Friday, 24 June 2011

Something for Nothing II: why the world feels different to the self-employed

In Greece, the worst tax evaders are the self-employed. This is hardly news.

The world feels different to the self-employed. This has a lot to do with the way they earn and the way they pay taxes.

Most self-employed people earn by the hour or the day. If they don't work, they don't get paid. That's not true for the average employee.

Studies show that in the private sector, employees spend about 40% of their paid time "on task"; in the public sector, this drops to about 30%. In most cases, their pay does not go down or up as a function of the amount of time "on task".

In addition, time off for sickness or holidays normally makes no difference to their weekly or monthly income flow. Of course, liability for such time is factored in to the employer's calculations when offering a wage or salary, but that factoring is not visible. In contrast, when a self-employed person goes on holiday, they have no income flow - unless, at the top end, they are being paid a "retainer". You could say that self-employed people should factor into the rates they charge their holidays and no doubt some do.
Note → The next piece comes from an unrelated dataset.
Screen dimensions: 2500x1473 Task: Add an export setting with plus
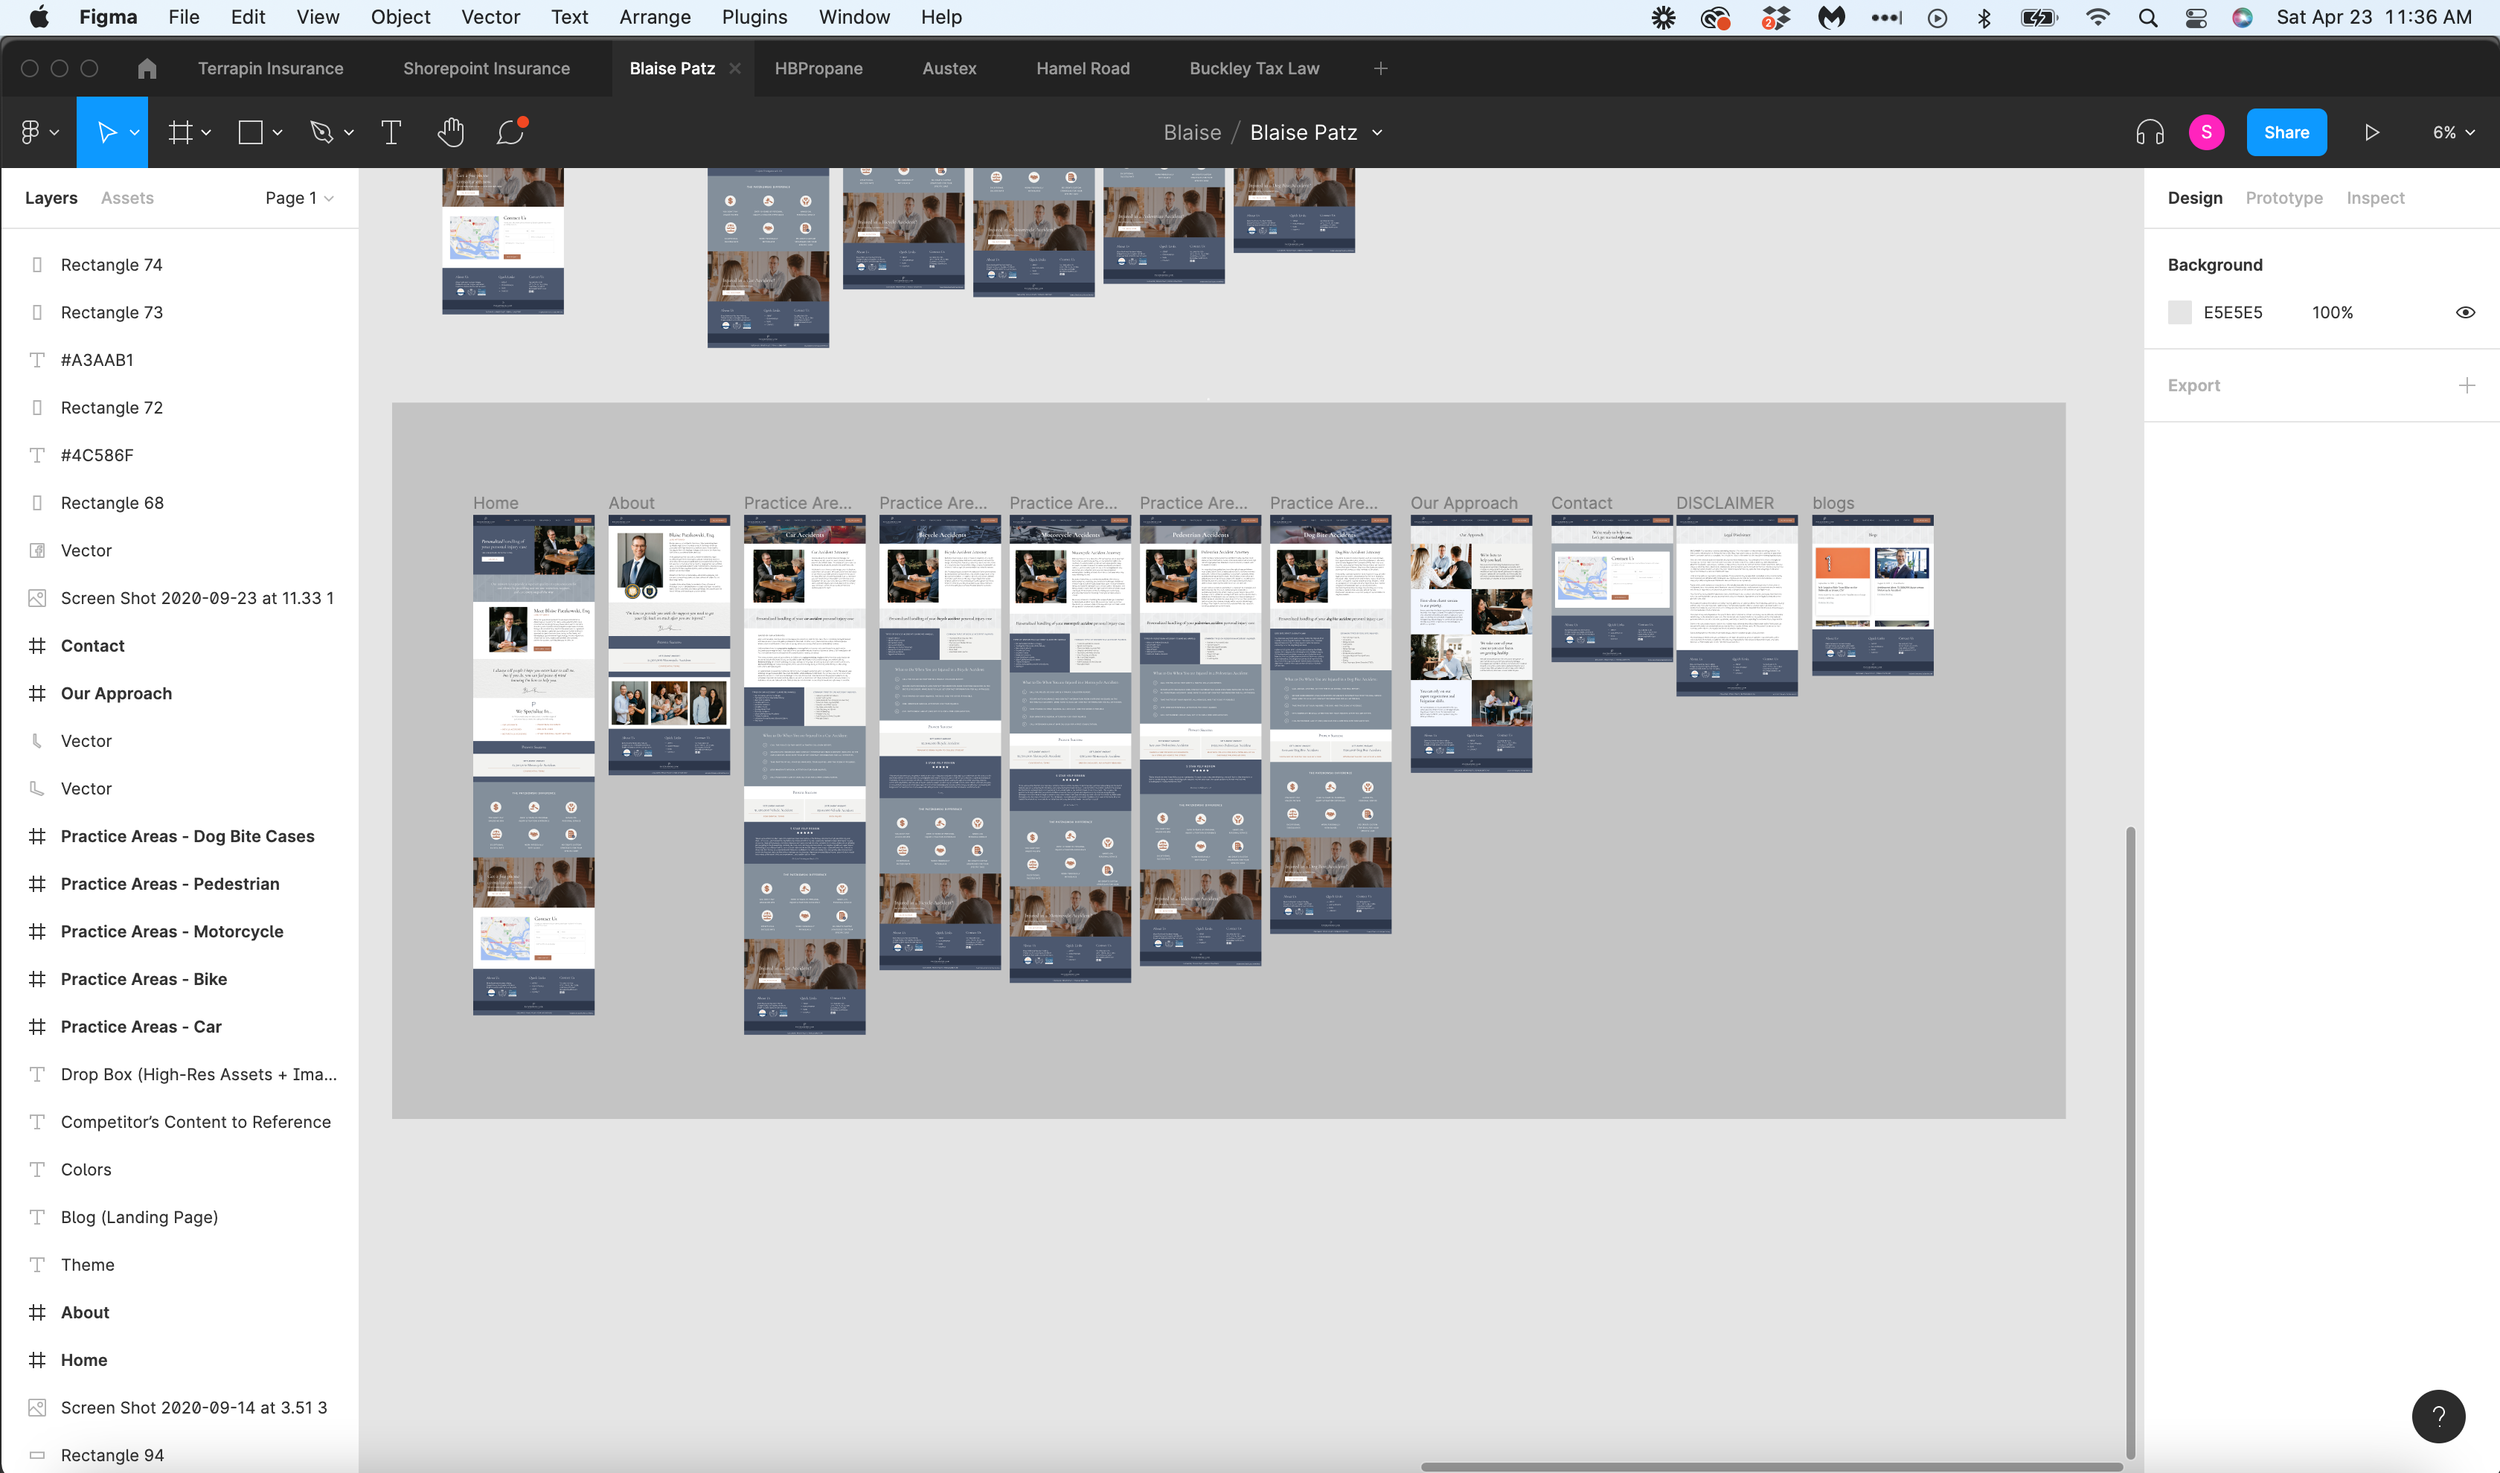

Many don't and in any case it doesn't feel as if it is factored in.

Employed people are "taxed at source" - they receive an income flow from which tax has already been deducted. They can see how much has been taken away, but they don't feel it. That's one reason they are easier to tax than the self-employed.

A self-employed person has to pay tax by writing a cheque or authorising a transfer out of their bank account. In the UK, most self-employed people have to do this twice a year only, so large lump sums are paid over. The self-employed person feels the money going out. Ouch!

As a result, they are very sensitive to how the money is used. They will be particularly aggrieved when they feel it is used to give other people "something for nothing" - whether MPs claiming bogus expenses, or benefits scroungers, or fancy consultants charging fancy fees for A4 drivel, or large corporations and wealthy individuals negotiating derisory tax payments. Every self-employed person will have their own pet grievance and the grievances translate into tax evasion or populist right-wing politics or both.

So governments really do have a motive to convince their citizens that "we are all in this together". They need to persuade one lot of people not to milk the system (sometimes, they need to stop encouraging such behaviour) and they need to persuade self-employed people not to withold their milk.

Whether governments are also prepared to make tax compulsory for large corporations and the very wealthy is another question. In the UK, Her Majesty's Revenue and Customs has made it quite clear that for the very big people, tax is a voluntary matter. Read Private Eye!